Docs: Add conceptual documentation for System.Text.Rune

Created on 14 Nov 2019  Â·  26Comments  Â·  Source: dotnet/docs

We should add conceptual documentation for System.Text.Rune (introduced in .NET Core 3) to complement the existing API docs. Such conceptual documentation would cover, briefly:

  • What is the impetus for this type? Where does it fit in the .NET ecosystem?
  • What problems does it set out to solve? What problems does it not solve?
  • Provide code samples demonstrating its usage in various scenarios.
  • Provide context for developers who are used to similar concepts in other languages like Go, Rust, and Swift.

I've posted a draft of such a document at https://gist.github.com/GrabYourPitchforks/b9dbd348b448c938497cff37a3526725. It needs to be edited for clarity and some of the contents likely need to be rearranged. But it should effectively cover all of the bullets I listed above.

This documentation should be probably be inline at https://docs.microsoft.com/en-us/dotnet/api/system.text.rune. If it's too long to include inline on that page, then the likely path forward is to inline some part of it in that page, then link to a separate page containing the full contents. For comparison, the page https://docs.microsoft.com/en-us/dotnet/api/system.string contains a very large amount of text inline, so it's probably not terrible if we do the same here.

Area - .NET Guide Area - API Reference P1 doc-idea

Most helpful comment

@Entomy Hence my tendency to drop the detail altogether.
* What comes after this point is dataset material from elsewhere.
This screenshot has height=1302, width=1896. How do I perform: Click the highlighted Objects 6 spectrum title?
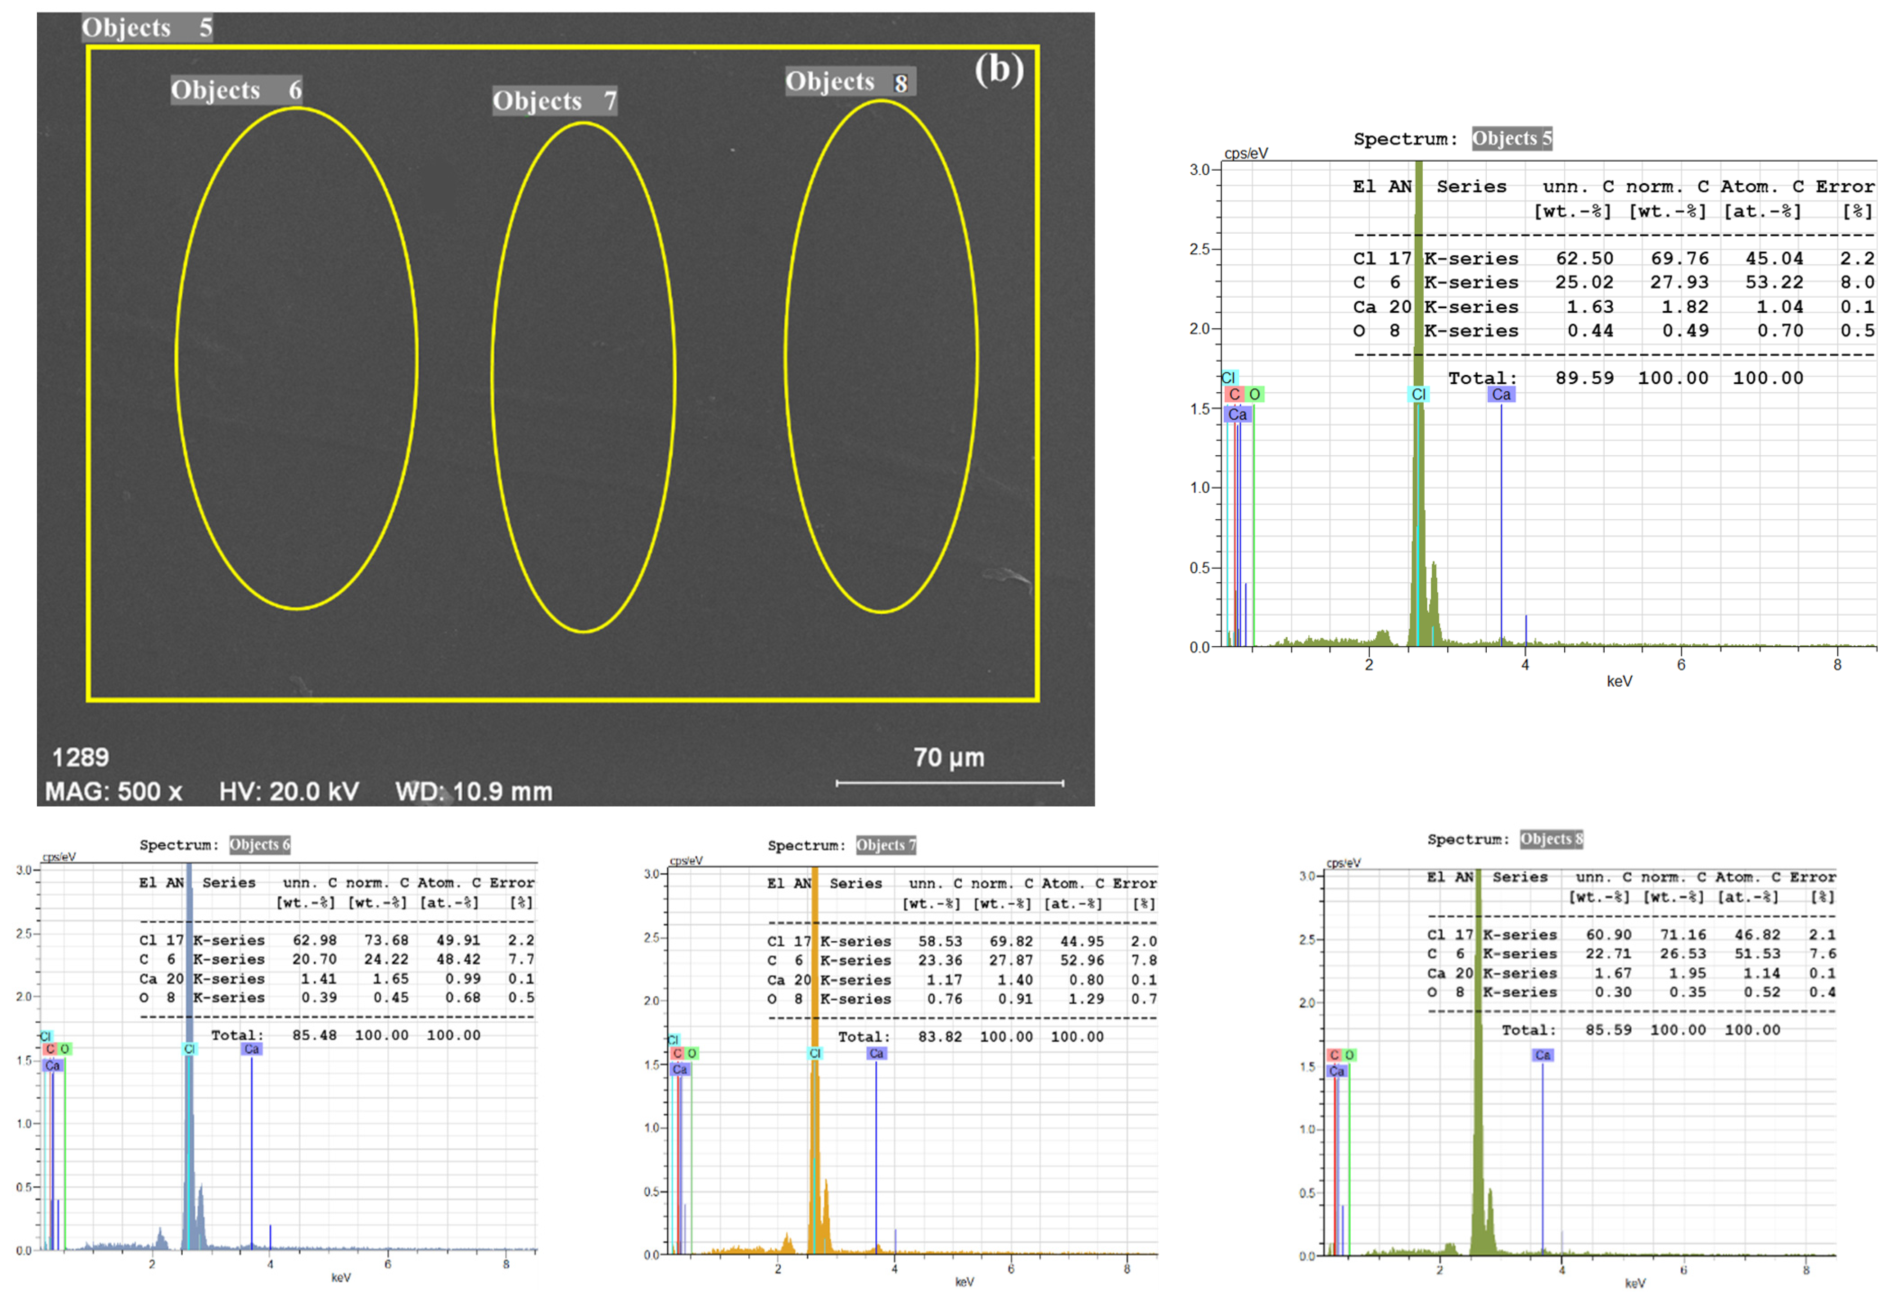click(x=259, y=844)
It could be there for the existing developers' transition document. Splitting it makes sense to me. You also have developers that know how the current situation is broken and want to know how the new type fits into the situation. Seeing the Remarks section for the char type it sounds like these and the new developers documentations could go into Remarks for Rune and the transition guide be indeed linked separately.

All 26 comments

It occurs to me that thinking of Rune as "sometimes a single char, sometimes a surrogate pair" might be a useful simplification. I don't quite want to say that in the document because it's perhaps a bit _too_ simplistic and loses a lot of the nuance. But maybe even as an oversimplification it makes this type more approachable by a wider audience?

@GrabYourPitchforks I'm really interested in this. I understand very basic concepts of unicode, mostly to avoid printing the wrong string now and again. I've wanted to understand how to use and interact with unicode and I guess the new rune stuff.

There was a lot of interest on this but I'm assigning this to @tdykstra. He'll start on this after he's done with the JSON work. @tdykstra, can you assign the appropriate milestone here?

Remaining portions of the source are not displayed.